**** Records to use ****

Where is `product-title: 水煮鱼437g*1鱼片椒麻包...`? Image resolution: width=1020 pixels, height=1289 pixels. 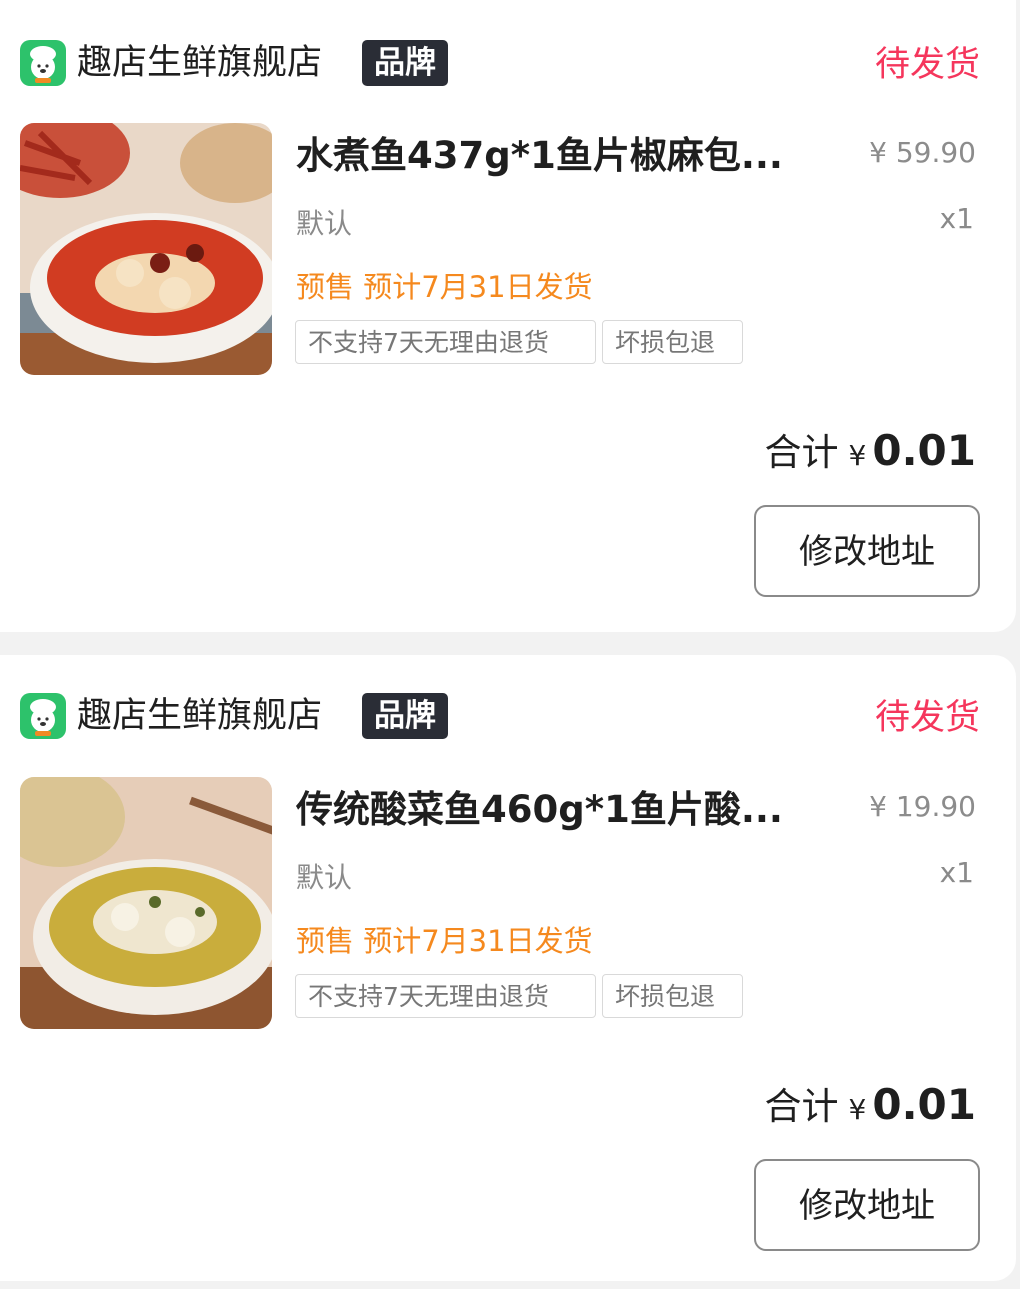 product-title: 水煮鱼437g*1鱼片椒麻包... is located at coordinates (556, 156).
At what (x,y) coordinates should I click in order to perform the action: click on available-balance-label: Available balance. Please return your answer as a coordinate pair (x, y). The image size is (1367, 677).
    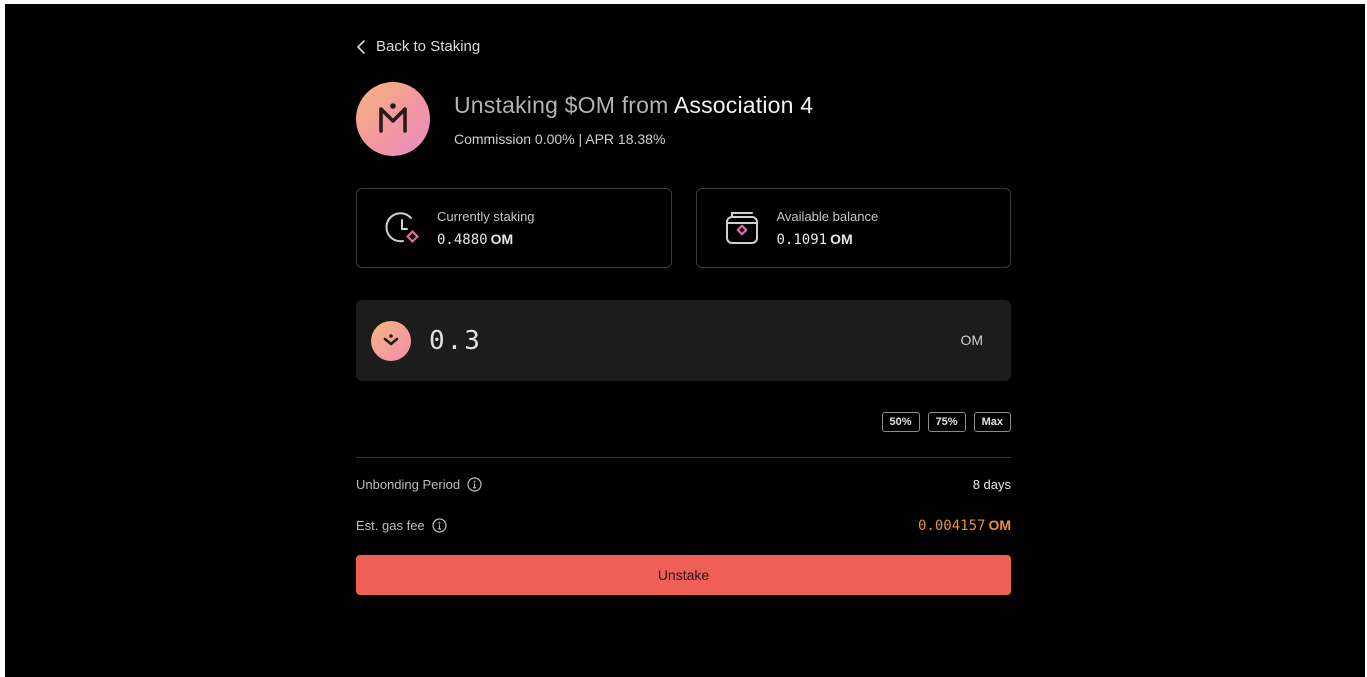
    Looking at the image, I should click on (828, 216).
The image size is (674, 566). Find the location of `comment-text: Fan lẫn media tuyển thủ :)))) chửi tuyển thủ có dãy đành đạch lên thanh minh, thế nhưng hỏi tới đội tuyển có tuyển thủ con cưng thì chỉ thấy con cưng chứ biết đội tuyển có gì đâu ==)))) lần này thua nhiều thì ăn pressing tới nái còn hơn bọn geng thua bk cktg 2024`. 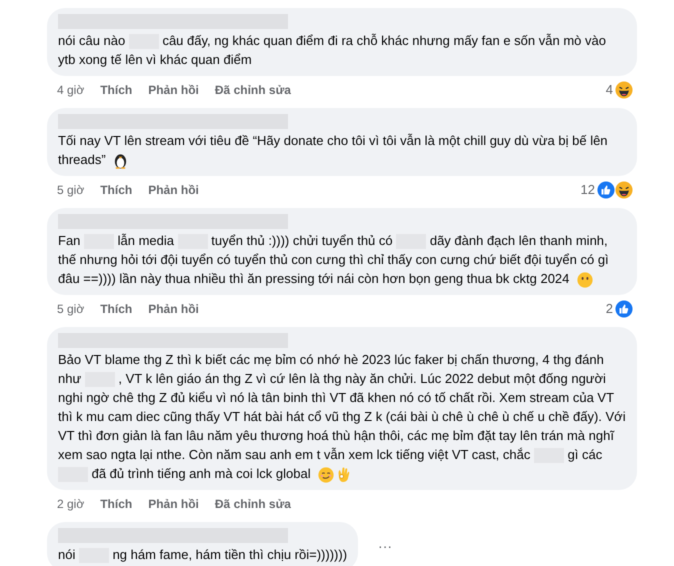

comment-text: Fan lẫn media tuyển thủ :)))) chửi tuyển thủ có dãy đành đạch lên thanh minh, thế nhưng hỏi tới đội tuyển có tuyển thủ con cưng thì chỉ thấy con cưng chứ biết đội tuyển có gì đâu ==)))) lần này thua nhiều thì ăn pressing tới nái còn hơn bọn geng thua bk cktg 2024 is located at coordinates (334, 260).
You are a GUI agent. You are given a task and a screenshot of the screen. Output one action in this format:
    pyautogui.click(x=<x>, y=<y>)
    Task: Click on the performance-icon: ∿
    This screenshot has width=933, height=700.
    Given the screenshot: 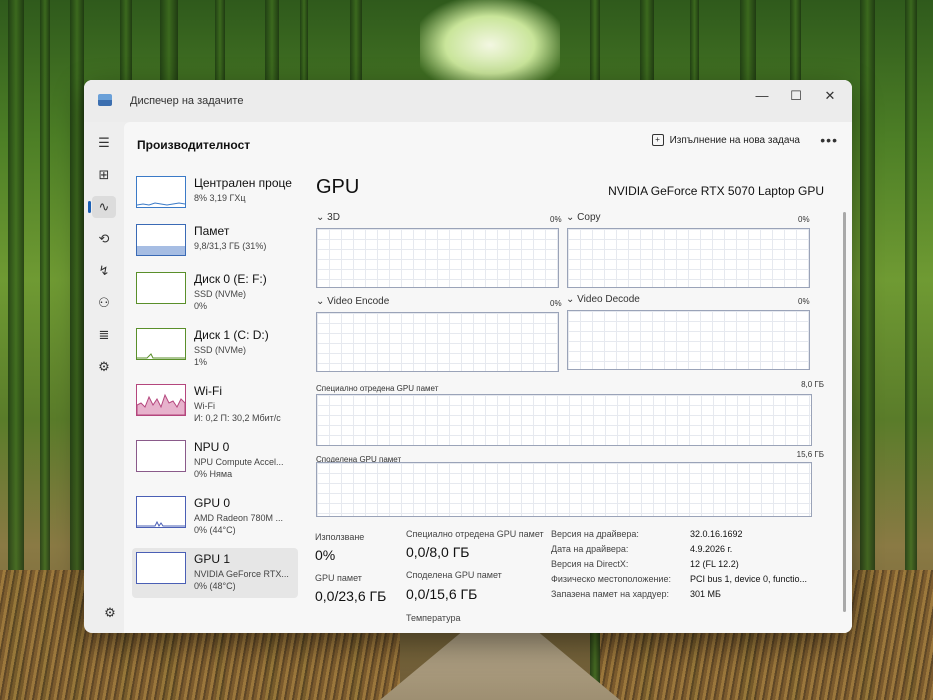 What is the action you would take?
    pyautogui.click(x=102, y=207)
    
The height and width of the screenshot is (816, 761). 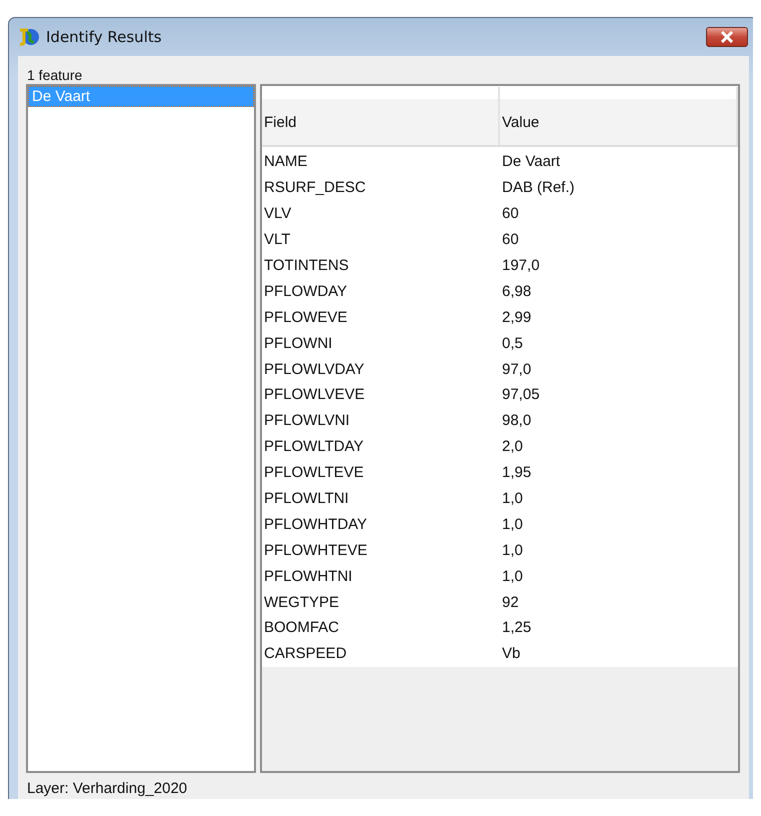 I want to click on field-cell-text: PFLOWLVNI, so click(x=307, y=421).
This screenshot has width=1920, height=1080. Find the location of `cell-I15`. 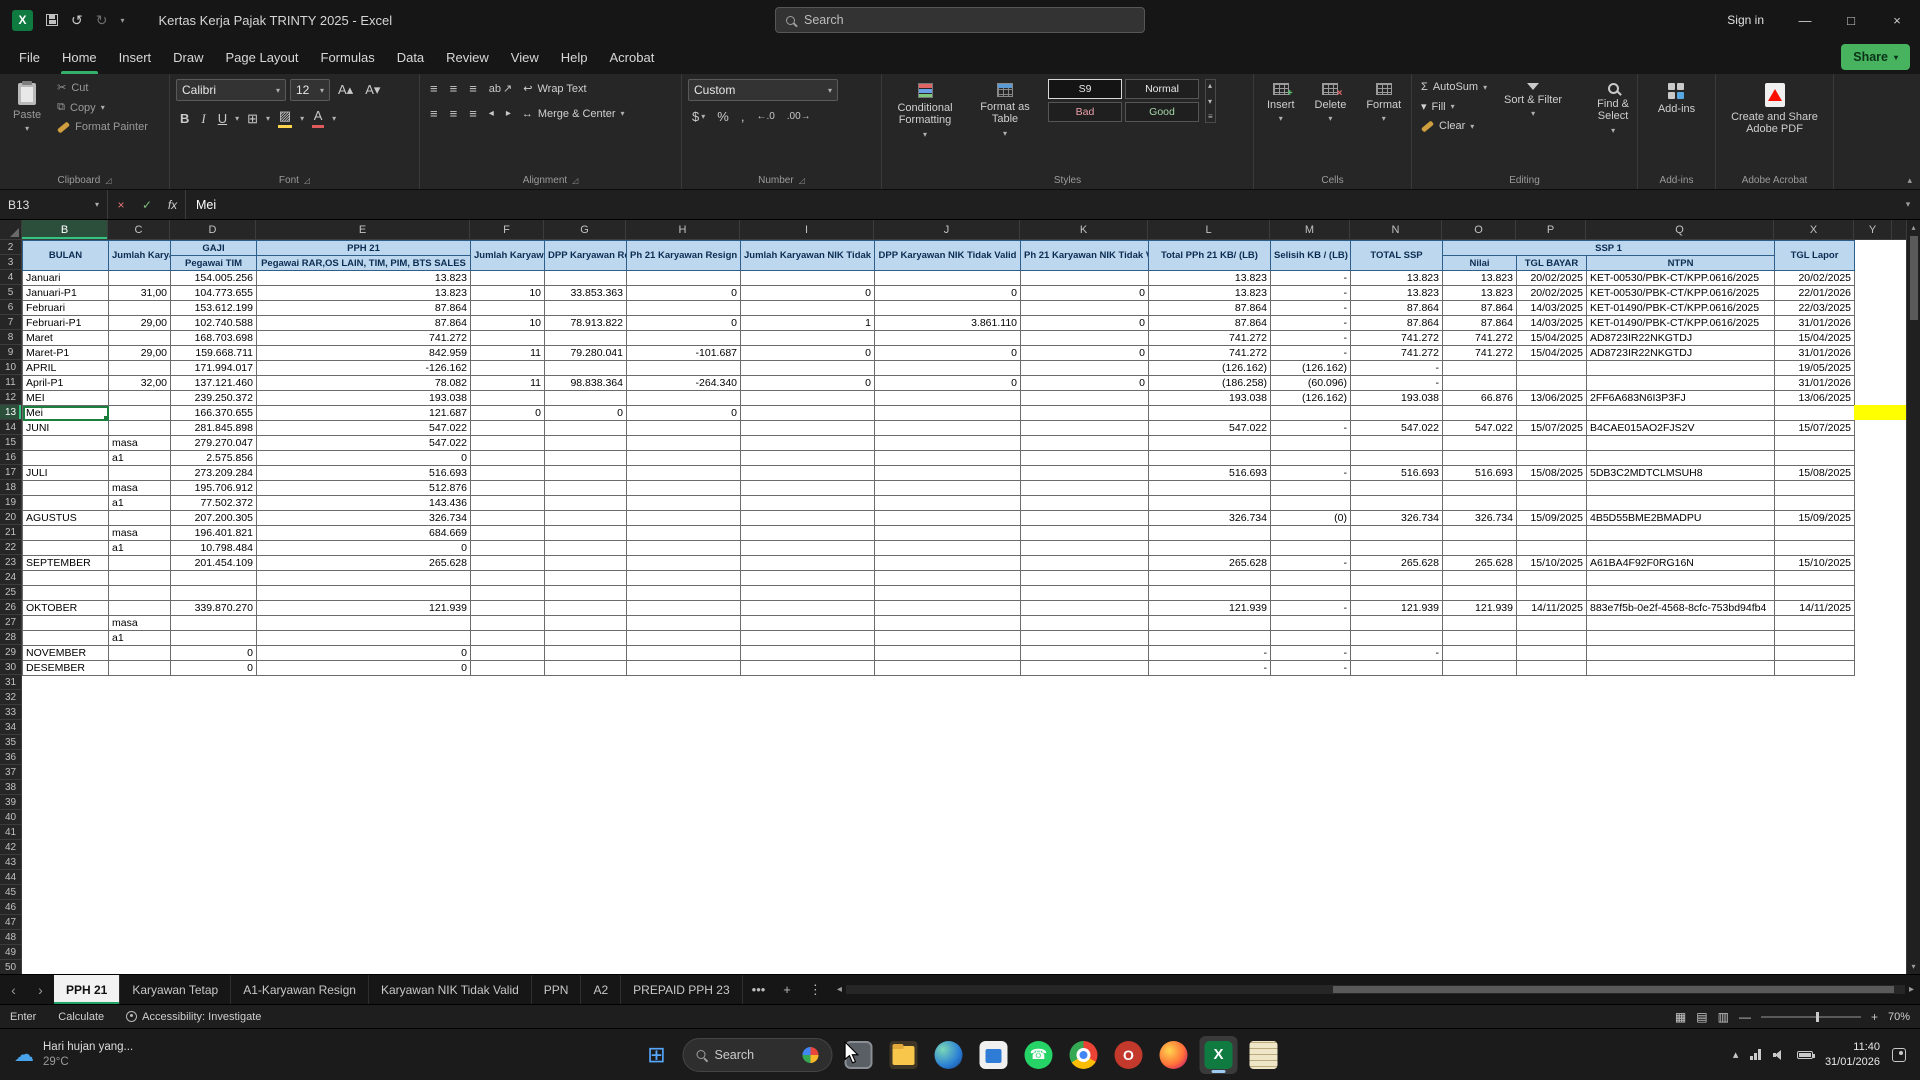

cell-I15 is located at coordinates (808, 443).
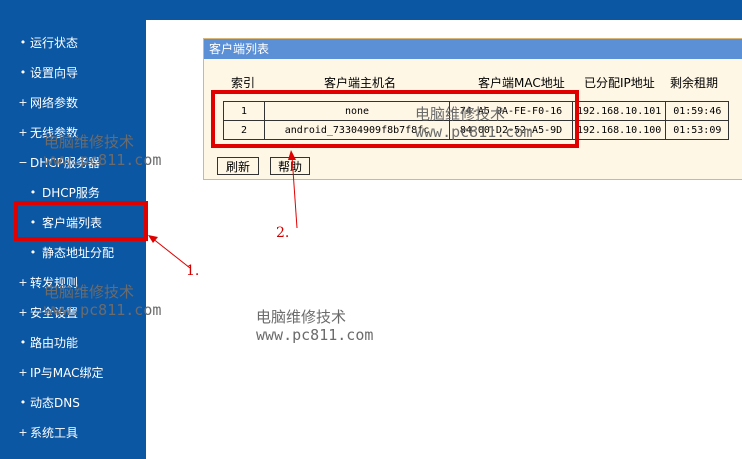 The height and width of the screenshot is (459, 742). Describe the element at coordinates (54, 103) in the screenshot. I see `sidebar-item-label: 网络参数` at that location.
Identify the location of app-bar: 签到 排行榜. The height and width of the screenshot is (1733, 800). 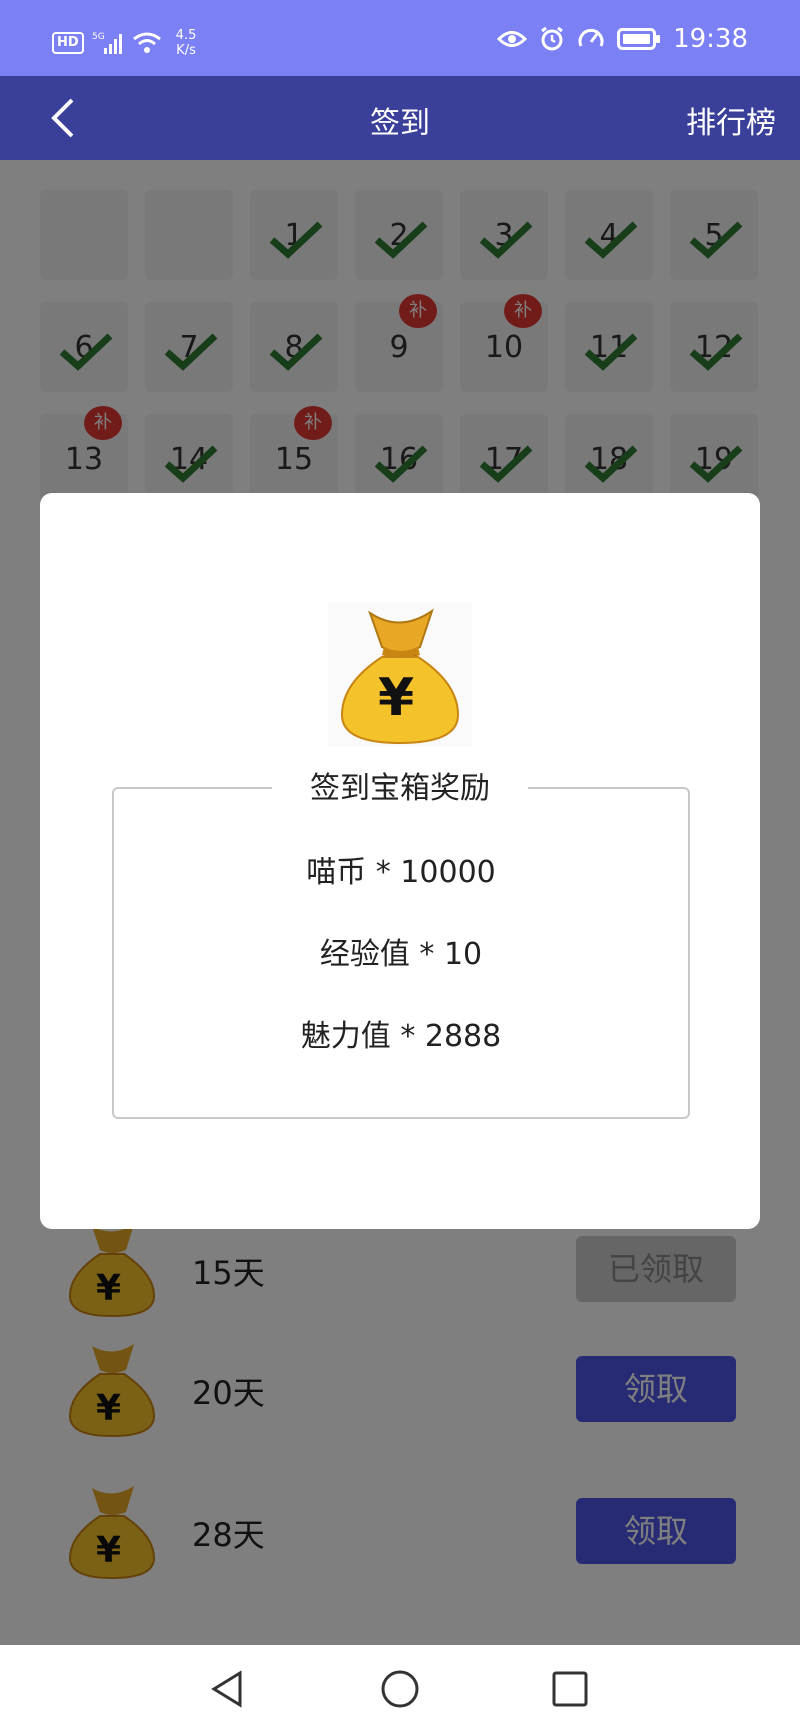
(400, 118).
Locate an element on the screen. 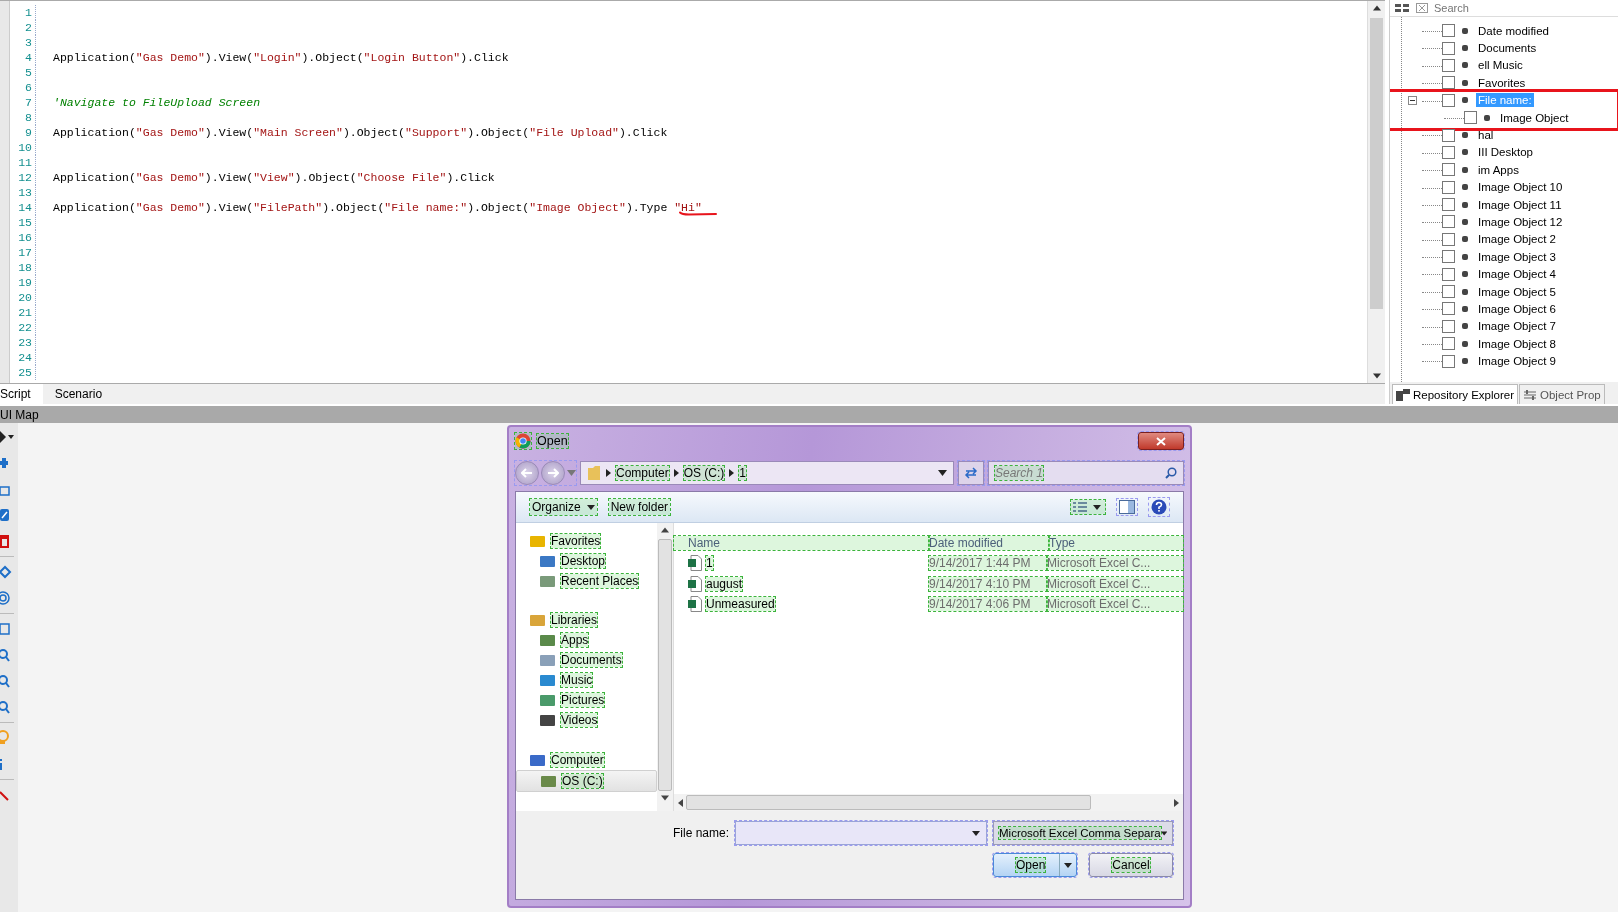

****

▶ **What you will do**
Convert the data into a JSON list of strings, one string per line. Begin at the line that has "This screenshot has width=1920, height=1080.", stop at the end of the data, skip blank lines, and leave out the pictures.

▶ **Written response**
[
  "This screenshot has width=1920, height=1080. Find the location of `cell-I15`. ",
  "cell-I15 is located at coordinates (808, 443).",
  " The height and width of the screenshot is (459, 742). Describe the element at coordinates (54, 103) in the screenshot. I see `sidebar-item-label: 网络参数` at that location.",
  "Identify the location of app-bar: 签到 排行榜. The height and width of the screenshot is (1733, 800). ",
  "(400, 118).",
  "Locate an element on the screen. "
]